It was a battle royal. The spider did not retreat and could move very rapidly and our aim was poor, but it came towards us and we had to go towards it to get more water from the sink. It knew this and we three slithered around this small room, us in panic, him in anger, and then I turned on the shower and he was swept down the grid. We slammed the heavy cast iron grid back into place and soaking wet from excitement, humidity, and shower water we felt mean but knowing most sewers are open contented ourselves with the thought that he would be washed down and out into the open where he really belonged.

We both had a fitful night’s sleep and left Vinh for Hue in appalling rain.

The rain just grew worse and all day it was like dusk. The trees were bent and their foliage glistened and rattled. The locals were all clad in light blue PVC sheeting and bare legs. We could not drive fast. The road, some of it mountainous, was bad and when we hit pot holes great showers of brown water and grit landed on the bonnet and screen.
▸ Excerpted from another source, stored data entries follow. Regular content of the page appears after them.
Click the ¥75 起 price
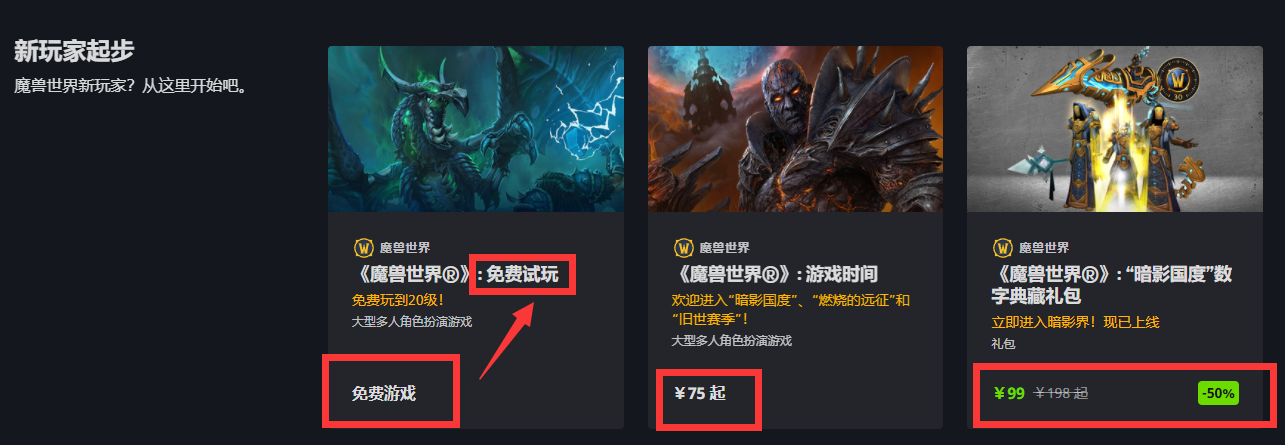Screen dimensions: 1285x445 pyautogui.click(x=700, y=393)
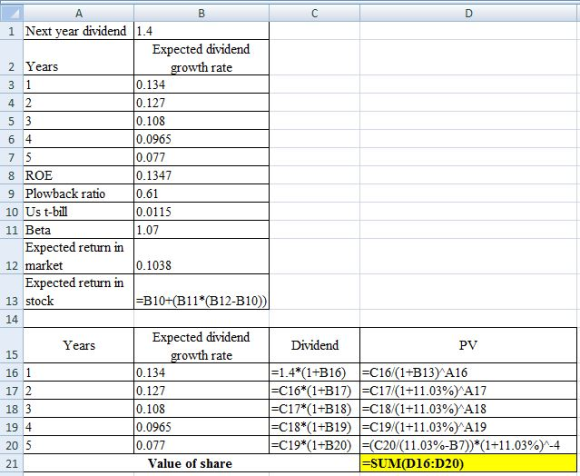Select row 1 header
The width and height of the screenshot is (580, 476).
(x=12, y=31)
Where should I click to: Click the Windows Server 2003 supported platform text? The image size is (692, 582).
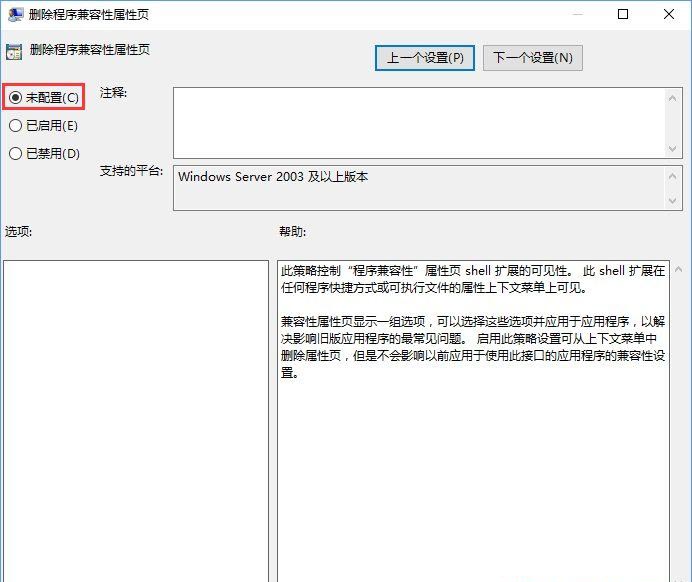[273, 176]
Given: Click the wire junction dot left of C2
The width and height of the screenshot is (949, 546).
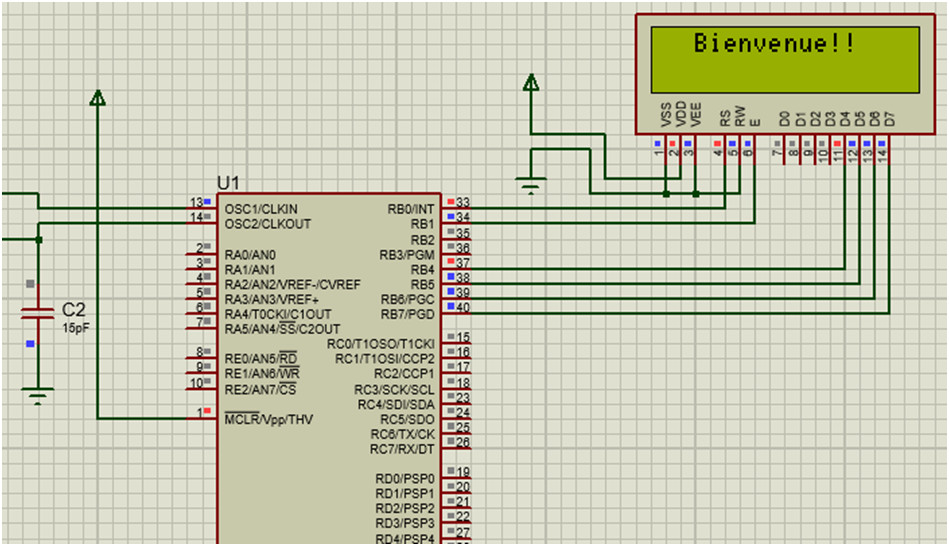Looking at the screenshot, I should coord(38,240).
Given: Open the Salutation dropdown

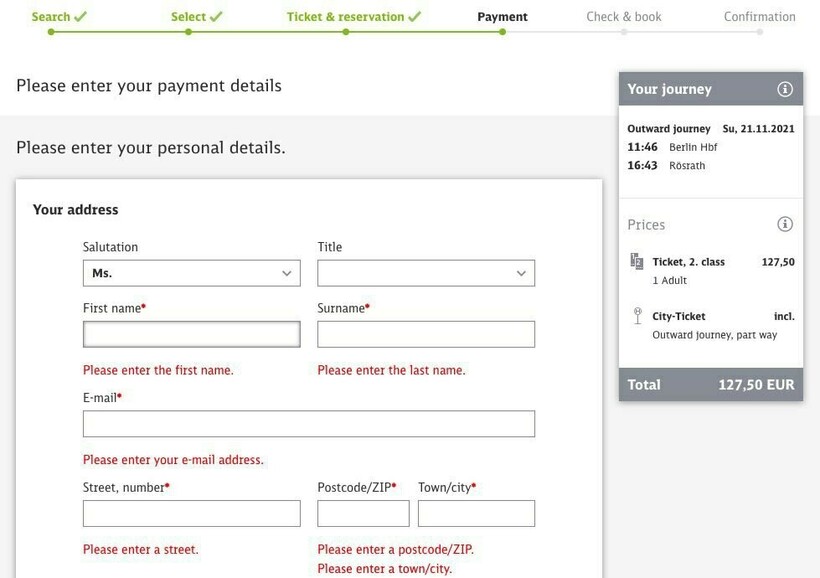Looking at the screenshot, I should pos(191,273).

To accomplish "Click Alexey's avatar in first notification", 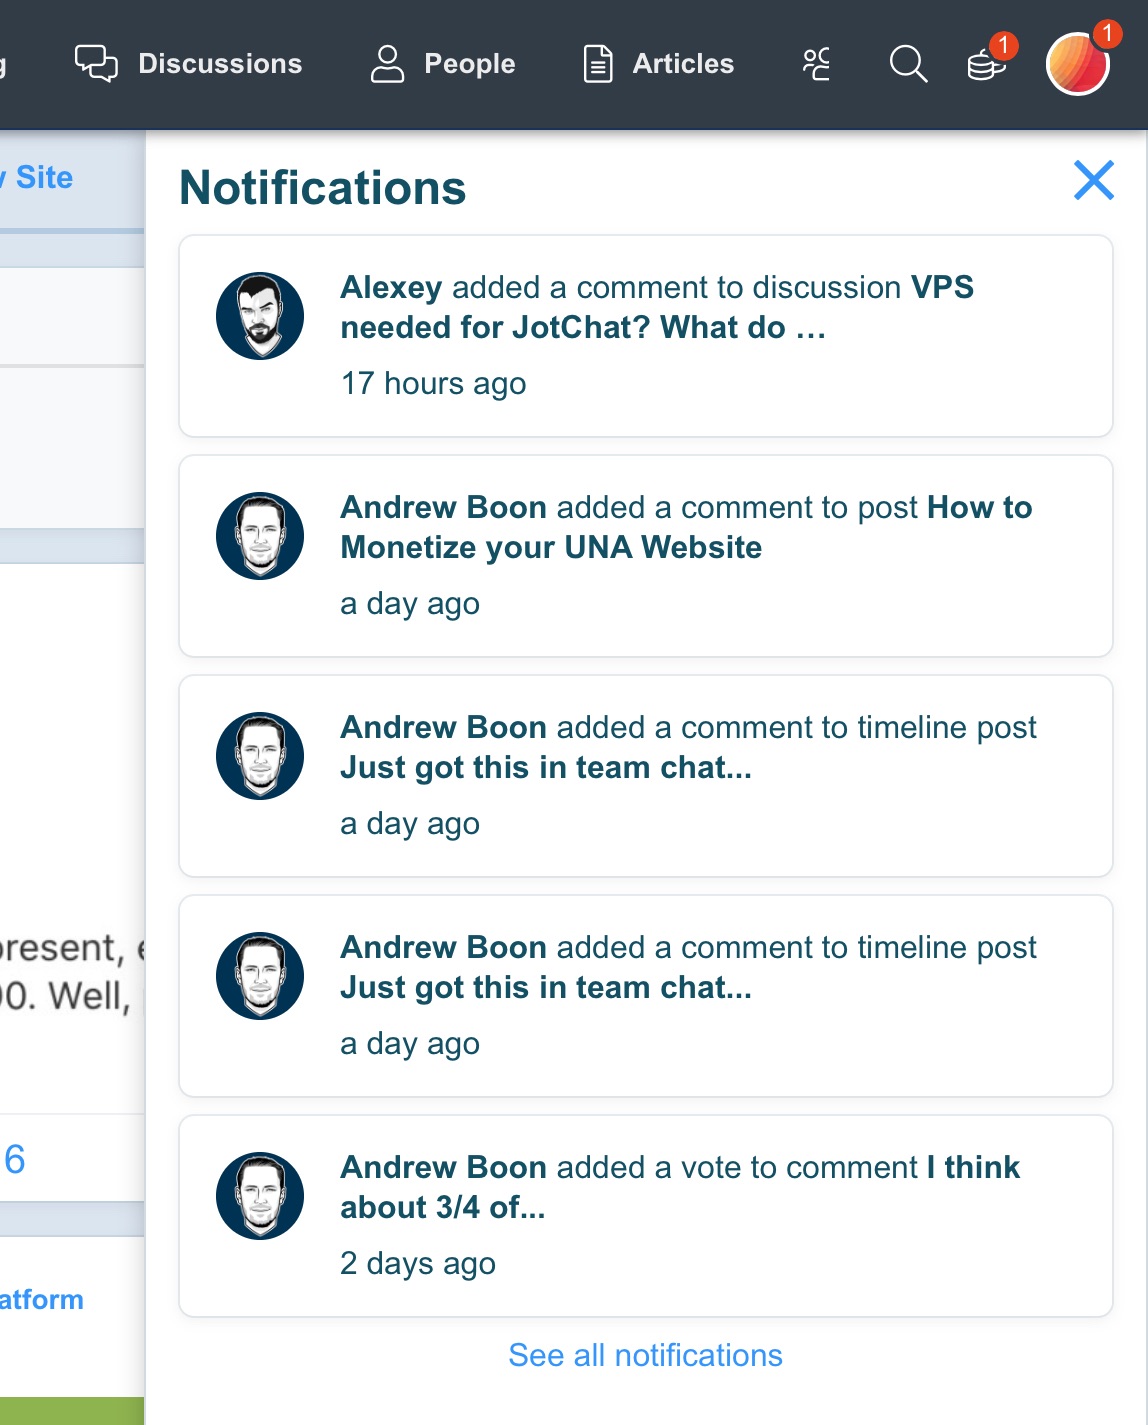I will tap(260, 316).
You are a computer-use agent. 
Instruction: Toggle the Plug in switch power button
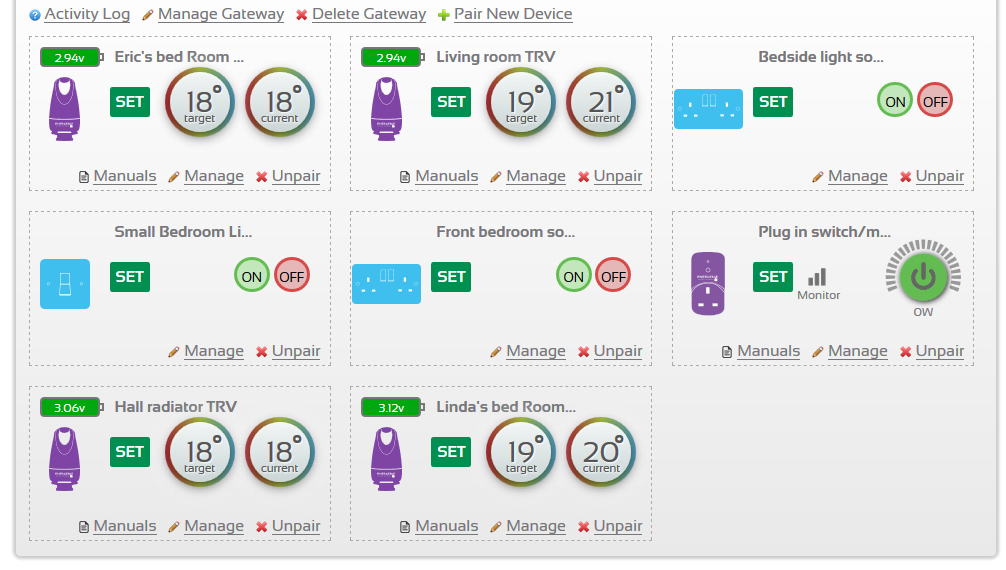click(x=922, y=277)
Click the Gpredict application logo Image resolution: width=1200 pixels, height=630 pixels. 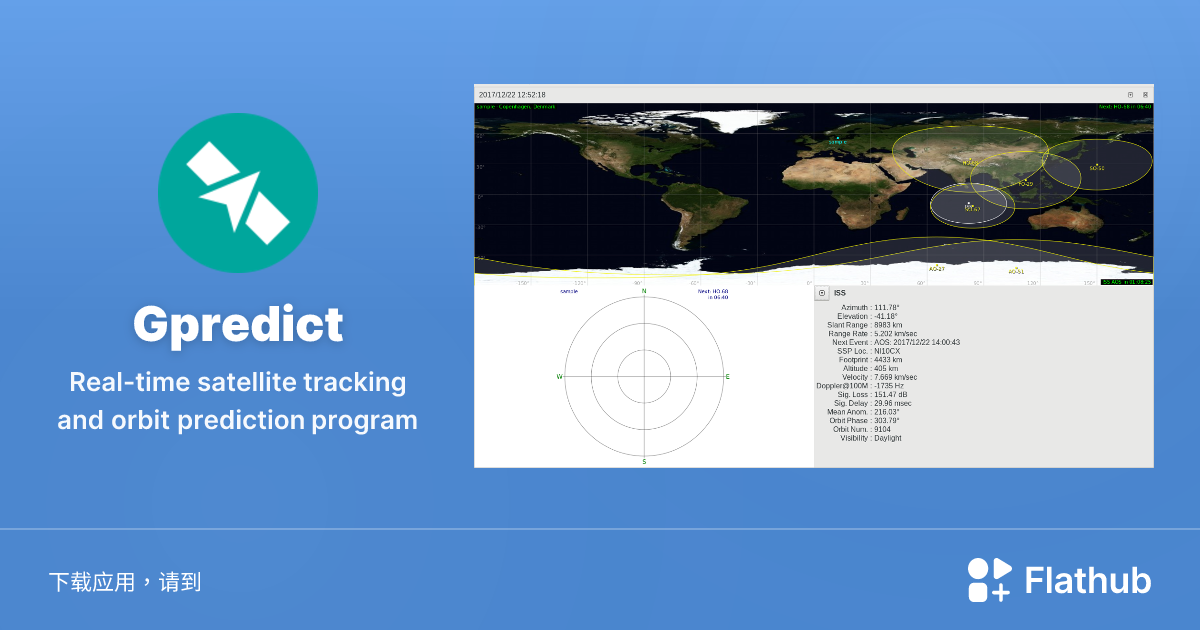click(238, 190)
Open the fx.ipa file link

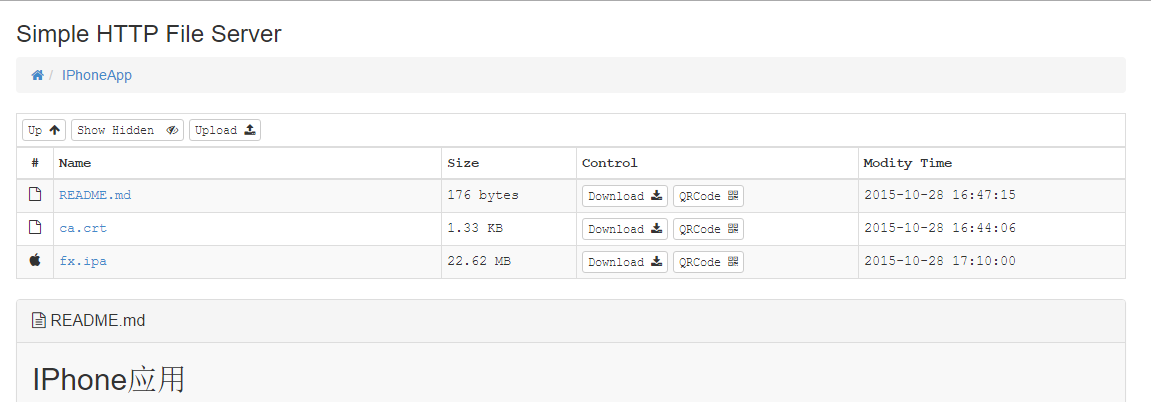pos(83,261)
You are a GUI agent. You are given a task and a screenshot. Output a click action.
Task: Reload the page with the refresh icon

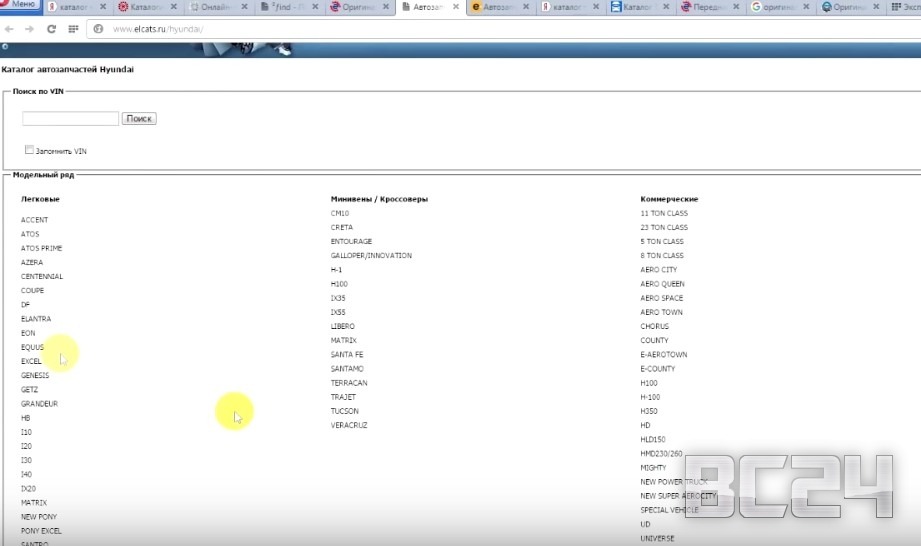[51, 29]
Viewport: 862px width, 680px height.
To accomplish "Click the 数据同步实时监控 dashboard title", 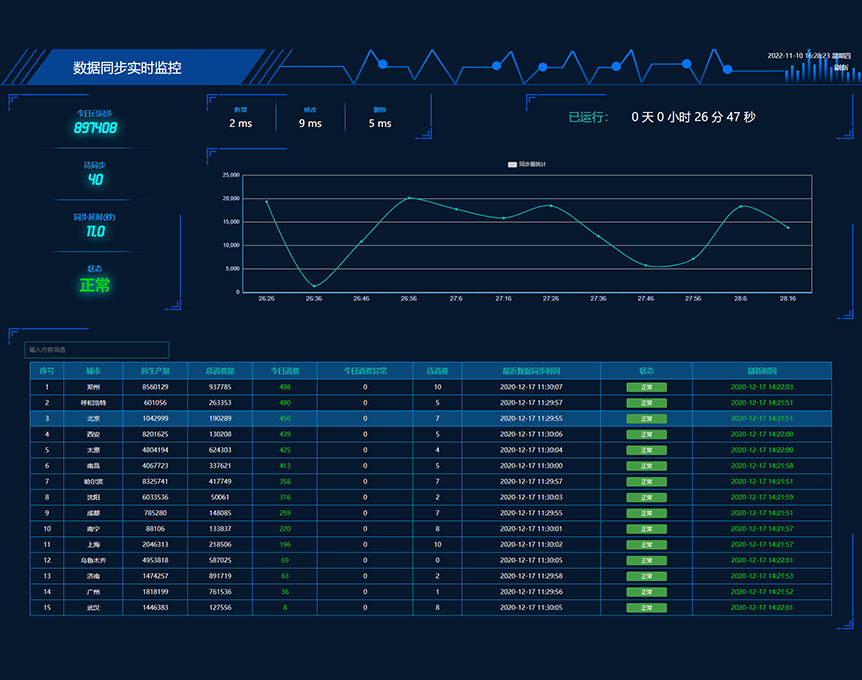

We had to take a ferry at one point and wondered if the raft-like craft could possibly make it to the other side with water lapping up and onto the low deck and the wind tilting it so that it crabbed its way across. Hero seemed impervious to any further problems and soldiered on effortlessly though bottoming out constantly on its suspension buffers. Then we came to a lunch stop where we were marshalled together and warned of the perils to come. We would have to negotiate both unmade and flooded road, and the police from the Volga car were slightly agitated which is unusual as the Vietnamese are a sort of Viking people who fear nothing.

We had been driving on badly tarmaced road with deep water on both sides for some time, but now things looked different. The rain was travelling horizontally, the water on both sides of the narrow road was choppy and the palm trees were bent and their leaves were blown like an inside-out umbrella which had been broken. Further on the tarmac had gone and we were driving on a yellowy brown clay. This would have been serious for the Bentley had it been ‘a sunny day but it was wet and soft and where we touched our underbelly we just bulldozed our way through with a slithering and sliding.

Had it not been so far from home it might have been fun.

We then came to the lorries and following the police car and its flashing blue lamp we had to weave in and out of countless stationary vehicles. At one point it was decided that  Hero could not get through, as the ruts were so deep and the surface clay so slippery, but we did, though not unscathed as a rock below the mud smashed our petrol pumps bringing us to a halt, but mercifully not until we had passed that crisis point.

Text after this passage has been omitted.